One of the most promising forms of ACT therapy (adoptive cell transfer therapy), CAR-T therapy (chimeric antigen receptor T-cell therapy) has proven highly effective in the treatment of certain types of cancer even when other forms of immunotherapy have failed. Although to date it has only been used to combat cancers of the blood, researchers are currently engaged in numerous experimental studies to expand its medical applications.
The CAR-T therapy process involves drawing a patient’s blood to isolate T cells (white blood cells that develop in bone marrow and play a key role in human immune system response). Lab technicians then genetically engineer the T cells they collect, altering them to produce chimeric antigen receptors that are specifically designed to bind to the specific type of cancer cell that threatens the patient.
Technicians go on to multiply these engendered CAR-T cells to reach the numbers that they need for an effective infusion back into the patient bloodstream. After this infusion, the CAR-T cells begin to attach to cancer cells, enveloping, absorbing, and destroying them. This process occurs quite rapidly, but medical authorities such as Healthline have reported that, as the laboratory-altered CAR-T cells continue to multiply and proliferate in the blood stream, the cancer-destroying benefits of the therapy tend to continue for several months.
As previously mentioned, CAR-T therapy has proven particularly beneficial for blood cancer patients who have not responded to other forms of treatment. While many people turn to CAR-T therapy as a last resort, it often leads to some extraordinarily positive clinical outcomes. In fact, the National Cancer Institute has found that many patients in CAR-T treatment clinical trails experienced complete blood cancer remission. Furthermore, 80 percent of patients with B-cell acute lymphoblastic leukemia and 82 percent of patients with chronic lymphocytic leukemia/small lymphocytic lymphoma responded favorably to CAR-T cell therapy.
Although its benefits are many, CAR-T therapy isn’t without its associated risks. For example, like most treatments for cancer as well as other diseases and disorders, this therapy doesn’t work for every patient each time that it is administered. Furthermore, even patients who experience full remission after CAR-T treatment have been known to experience relapses.

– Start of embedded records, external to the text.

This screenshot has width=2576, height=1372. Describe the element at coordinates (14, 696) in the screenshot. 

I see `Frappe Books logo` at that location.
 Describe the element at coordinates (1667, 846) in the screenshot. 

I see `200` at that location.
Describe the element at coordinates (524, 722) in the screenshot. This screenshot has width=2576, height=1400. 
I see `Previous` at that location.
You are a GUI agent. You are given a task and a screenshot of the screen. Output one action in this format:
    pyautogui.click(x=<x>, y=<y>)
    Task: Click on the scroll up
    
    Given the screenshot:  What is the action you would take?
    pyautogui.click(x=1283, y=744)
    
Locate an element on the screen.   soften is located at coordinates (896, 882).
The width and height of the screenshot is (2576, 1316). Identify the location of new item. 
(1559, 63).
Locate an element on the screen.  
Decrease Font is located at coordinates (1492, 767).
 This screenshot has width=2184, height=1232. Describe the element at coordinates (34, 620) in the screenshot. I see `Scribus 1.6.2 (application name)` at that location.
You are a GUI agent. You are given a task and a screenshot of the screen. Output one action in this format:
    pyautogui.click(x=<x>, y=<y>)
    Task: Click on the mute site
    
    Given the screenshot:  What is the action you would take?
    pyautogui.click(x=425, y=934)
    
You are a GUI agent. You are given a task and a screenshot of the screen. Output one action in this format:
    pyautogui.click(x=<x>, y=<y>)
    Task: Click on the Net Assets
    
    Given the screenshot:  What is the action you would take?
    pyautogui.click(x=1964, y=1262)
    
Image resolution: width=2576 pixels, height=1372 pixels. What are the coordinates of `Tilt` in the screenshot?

Beyond these common risks, CAR-T therapy has produced side effects that range from the relatively minor to the extremely serious. To make matters even more complicated, CAR-T therapy has only been approved by the US Food and Drug Administration for roughly five years. This means that the amount of information about its long-term side effects and overall efficacy remains quite limited.
Although CAR-T therapy’s most common side effects can be quite painful and unpleasant, they generally lessen with further treatment and the passage of time. These side effects include headache, muscle aches, fever, chills, fatigue, weakness, nausea, diarrhea, joint stiffness, skin rashes, and loss of appetite.
Many of the above symptoms are consistent with mild cytokine release syndrome (CRS or cytokine storm). This condition often goes hand in hand with CAR-T therapy, occurring when multiplying CAR T-cells cause the body to make too many cytokines. Although cytokines are chemicals that play an essential role in a functioning T-cell, they can also lead to flu-like symptoms.
When severe, cytokine release syndrome can lead to cardiovascular problems that include low blood pressure, rapid heart rate, and even cardiac arrest. It can also lead to a failure of the kidneys as well as multiple other organs in the human body. Other serious CRS symptoms include lung problems, high fever, delirium, and hallucinations. Although less common, the CRS-comorbid macrophage activation syndrome and immune effector cell-associated neurotoxicity syndrome can also threaten a patient’s life.